General Discussion
In reply to the discussion: Wisconsin: None dare call it vote rigging [View all]Igel
(35,300 posts)We cry foul when the final numbers are out of line--and almost always where there's independent observation of what went on.
The problem is that the pollsters do exactly what the guy who took a stat class for PhD students in the Social Sciences say they don't do. He assumes they just "adjust the data" to match the final polls.
They adjust the data in a number of ways, and do it precinct by precinct. That's not matching it up to a single data point, that's matching it up to hundreds and hundreds of data points. You sample certain precincts, you know how they voted. That lets you deal with all the non-respondents. In the past, it's pointed out problems with the survey protocols, it's pointed out sloppy recording, it's currently pointing out that the pollsters had a bad model for interpreting the early data.

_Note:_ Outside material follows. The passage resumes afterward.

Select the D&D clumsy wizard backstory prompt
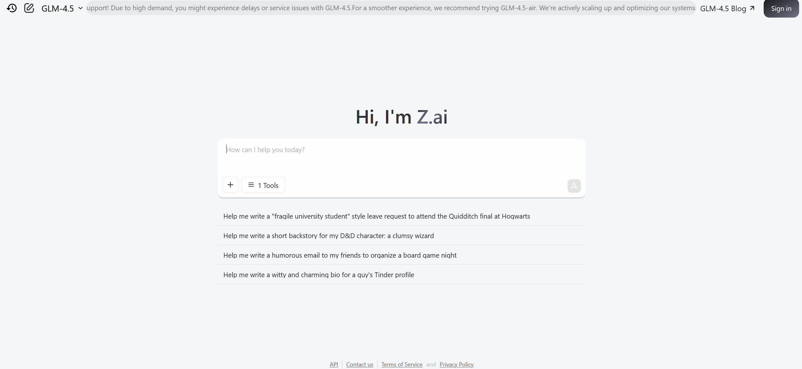This screenshot has width=802, height=369. 402,236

Early voting and absentee ballots aside, it's what you need to do. Yesterday there was a lengthy post concerning a racial bias in Gallup's polling methods pointing out exactly how you have to weight (opinion) poll numbers and all the reasons for it, that you can't use "unadjusted numbers". People like the idea that Gallup was misweighting numbers, and all over the idea--in support--that you have to adjust numbers. Mostly, it seems, because they liked the direction the adjustments went in. Not because they believed the math required it, but because it favored them. (Critical thinking? Just say no!)